"Top Five" actor and director Chris Rock on "black fame"

Chris Rock on "Top Five," comedy and race

In his new film, "Top Five," Chris Rock said he wanted to create a movie about "black fame."

"'Cause being famous as a black guy is a little different than being famous as a white guy," Rock said to "CBS This Morning" co-host Charlie Rose. "Tom Hanks is an amazing actor. Denzel Washington is a god to his people. OK?"

Rock said Washington had a different responsibility than actors like Tom Cruise or Liam Neeson.

"They just make their art, and no one goes, 'Hey, Tom Cruise ... Stay white. Don't forget your whiteness.' It's, 'Come back and visit the white people.' 'How-- what you doing for white people, Tom Cruise?' Nobody says that to Tom Cruise," Rock said.

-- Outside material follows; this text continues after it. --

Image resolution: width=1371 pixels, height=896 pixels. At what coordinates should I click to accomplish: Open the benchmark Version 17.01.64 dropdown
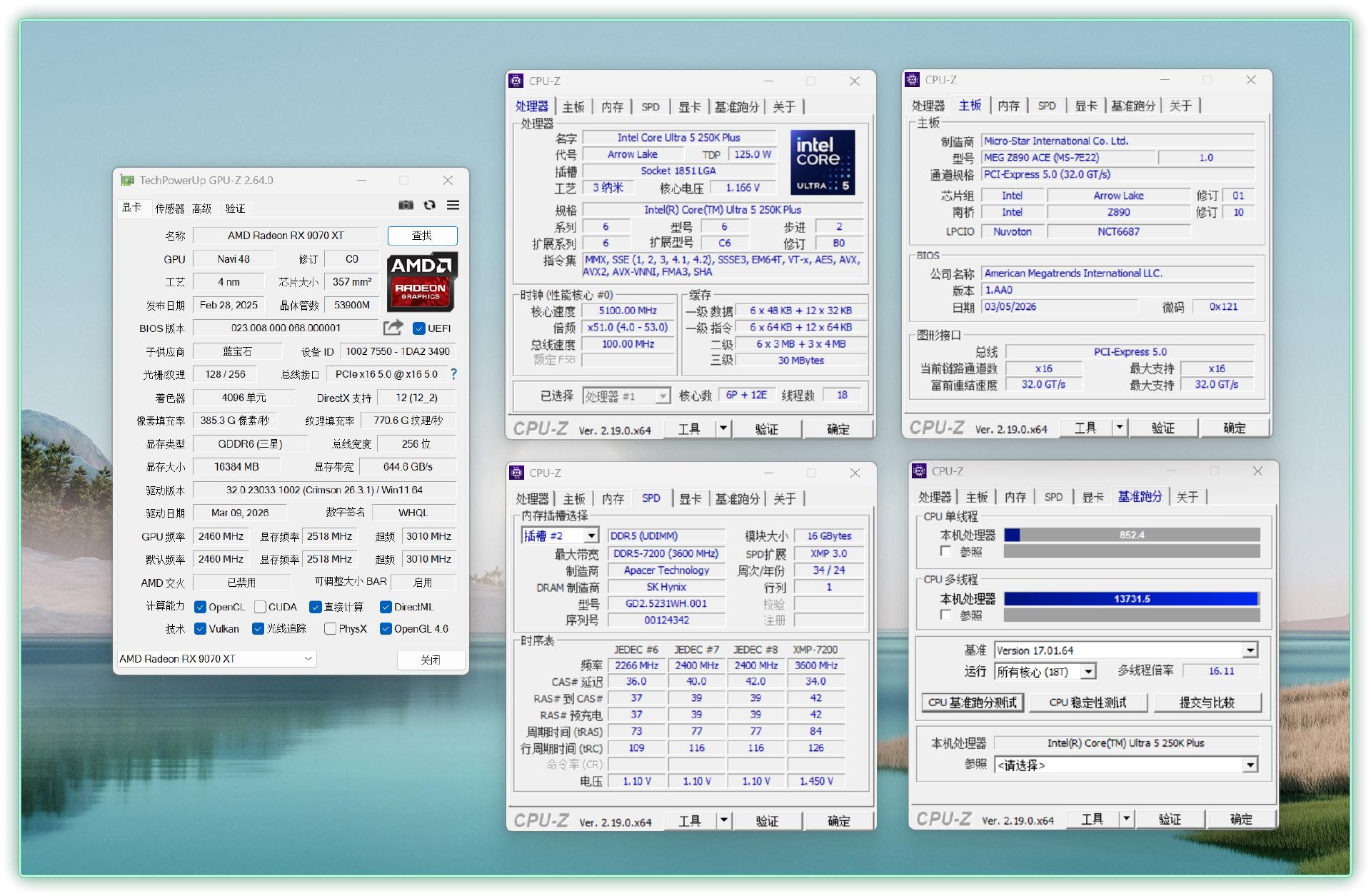pos(1250,650)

Rock said for actors like Washington, black people need to know "that Denzel loves his people."

"That Denzel is doing stuff for his people. And they feel Denzel's highs and lows more than white people feel. [If] Tom Hanks does a bad movie, there's going to be another good movie by somebody white next week ... Denzel does a bad movie, I might not see a good black movie for a year. I am really left out here hangin'."

Rock said he felt that himself "a little bit" when he was writing and making his movie, "Top Five."

He wanted to make a "Chris Rock movie," like how Adam Sandler would make an "Adam Sandler movie."

"With men ... we always get our fashion sense from whatever friend gets laid the most ... 'Okay, that haircut seems to work for him. I think get that haircut,'" Rock said. "And so Sandler's like my biggest movie star friend. It's like, 'Okay, I'll just do what he's doing.' But it didn't kind of fit me. You know what I mean?"

He said even an Eddie Murphy movie wouldn't be his tone.

"And this movie, the important thing was I found a tone that works for me," Rock said.

Rock said stand-up will always be at the core of his life.

"I like it. I really like it. I kind of love it," he said.

According to Charlie Rose, Seinfeld once said Rock can handle comedy on race better than anybody else because of his approach to getting people to the truth of race in America.

"Maybe. I mean, I'm from that era," Rock said. "I was bussed to school in 1973. OK? I mean, think of it this way. The Triborough Bridge has been the Robert F. Kennedy Bridge for about 20 years. We still call it the Triborough Bridge. So when you pass a law it takes, like, 20 years before -- even though it's illegal to do certain things, it takes, like, 20 years or 30 years for people to, like, really get acclimated to things. So yeah, I got bussed to school. I was called [the n-word] all the time, you know, by students, teachers, janitors. So I know it. I really, really, really, really know it."